The graph represented by the input file should be a directed acyclic graph (DAG). Each graph node should have an id, which should be unique, and a label, which is the name of the pipeline step.

Parallelisation of processing may be performed at different levels within the DAG: some steps are appropriate for

  • per run
  • per lane
  • per lane and tagged library, or per tagged library
  • per tagged library

parallelisation.

Visualizing Input Graphs

JSON Graph Format (JGF) is relatively new, with little support for visualization. Convert JGF to GML Graph Modeling Language format using a simple script supplied with this package, scripts/jgf2gml . Many graph visualization tools, for example Cytoscape, support the GML format.

Per Sequencing-Run Pipelines

The processing is performed per sequencing run. Many different studies and sequencing assays for different "customers" may be performed on a single run. Unlike contemporary (2020s) sharable bioinformatics pipelines, the logic for informatics is tied closely to the business logic e.g. what aligner is required with what reference, whether human read separation is required, is determined per indexed library within a lane of sequencing and scheduled for work in parallel.

The information required for the logic is obtained from the upstream "LIMS" via a MLWH (Multi-LIMS warehouse) database and the run folder output by the sequencing instrument.

Analysis Pipeline

Processes data coming from Illumina sequencing instruments. It is labeled the "central" pipeline.

The input for an instance of the pipeline is the instrument output run folder (BCL and associated files) and LIMS information which drives appropriate processing.

The key data products are aligned CRAM files and indexes, or unaligned CRAM files. However per study (a LIMS datum) pipeline configuration allows for the creation of GATK gVCF files, or the running for external tool/pipeline e.g. ncov2012-artic-nf

"central" pipeline

Within this DAG there are two step which are key in producing the main data products:

  • p4_stage1_analysis processes data at the lane level within a flowcell/run: includes conversion of instrument output (BCL files) to BAM format, demultiplexing of data within a lane to tagged libraries, alignment with any spiked phiX, (for some instrument types) detection of indel inducing fluidics bubbles and marking reads with fail bit, and (for some instrument types) detection and marking of sequencing adapter.

- - - -

### PROBLEM SET:
A) According to the sequencing pipeline text, into what format does the script scripts/jgf2gml convert JGF?
B) From the sequencing pipeline text, extract the passage that begins at the words "Per Sequencing-Run Pipelines" and stops after the words "work in parallel.".
C) Extend the sequencing pipeline text, beginning after its last sentence.
The material after this point plays no part in any task.

### DATA FOR REVIEW:
- - - -

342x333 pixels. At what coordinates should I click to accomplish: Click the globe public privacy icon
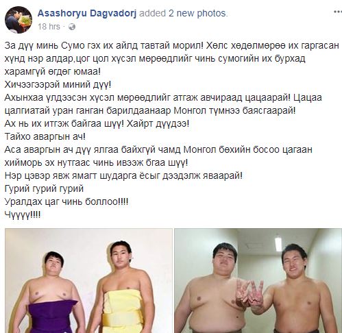pos(72,27)
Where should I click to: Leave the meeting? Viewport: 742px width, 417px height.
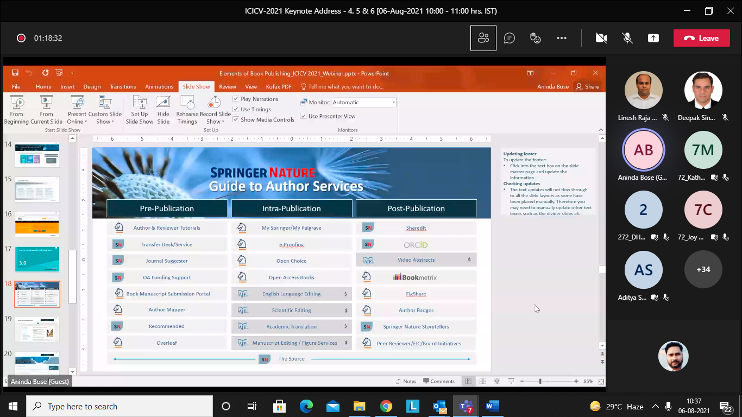(x=701, y=38)
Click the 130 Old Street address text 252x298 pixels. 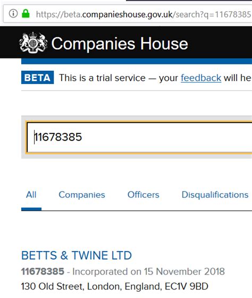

- - - -

### EXPECTED OUTPUTS:
A) GML (Graph Modeling Language) format.

B)
Per Sequencing-Run Pipelines

The processing is performed per sequencing run. Many different studies and sequencing assays for different "customers" may be performed on a single run. Unlike contemporary (2020s) sharable bioinformatics pipelines, the logic for informatics is tied closely to the business logic e.g. what aligner is required with what reference, whether human read separation is required, is determined per indexed library within a lane of sequencing and scheduled for work in parallel.

C)
  • seq_alignment processes data at tagged library, or lane and tagged library, level: includes alignment to the target genome (or not), a naive human read filtering capability, splitting of human target data by autosome/allosome capability, (for some instrument types) removal of marked adapter pre-alignment and pasting post-alignment (so there is no loss of instrument basecalls or quality data), duplicate marking, and creation of standard sequencing metrics files.

Archival Pipeline

Archives sequencing data (CRAM files) and other related artifacts e.g. index files. QC metrics. It is labeled the "post_qc_review" pipeline.

"post_qc_review" pipeline

Pipeline Script Outputs

Log file - in the run folder (as in the current pipeline). Example: /nfs/sf55/IL_seq_data/outgoing/path_to_runfolder/bin_npg_pipeline_central_25438_20180321-080455-2214166102.log

File with JSON serialization of definition objects - in the analysis directory directory. Example: /path_to_runfolder/bin_npg_pipeline_central_25438_20180321-080455-2214166102.log.json

File with saved commands hashed by function name, LSF job id and array index - in the analysis directory. Example: /path_to_runfolder/Data/Intensities/BAM_basecalls_20180321-075511/bin_npg_pipeline_central_25438_20180321-080455-2214166102.log.commands4jobs.json

Dependencies

This software relies heavily on the npg_tracking software to abstract information from the MLWH and instrument runfolder, and coordination of the state of the run.

This software integrates heavily with the npg_qc system for calculating and recording for internal display QC metrics for operational teams to assess the sequencing and upstream processes.

For the data processing intensive steps, p4_stage1_analysis and seq_alignment, the p4 software is used to provide disk IO minimised processing of many informatics tools in streaming data flow DAGs.

Also, the npg_irods system is essential for the internal archival of data products.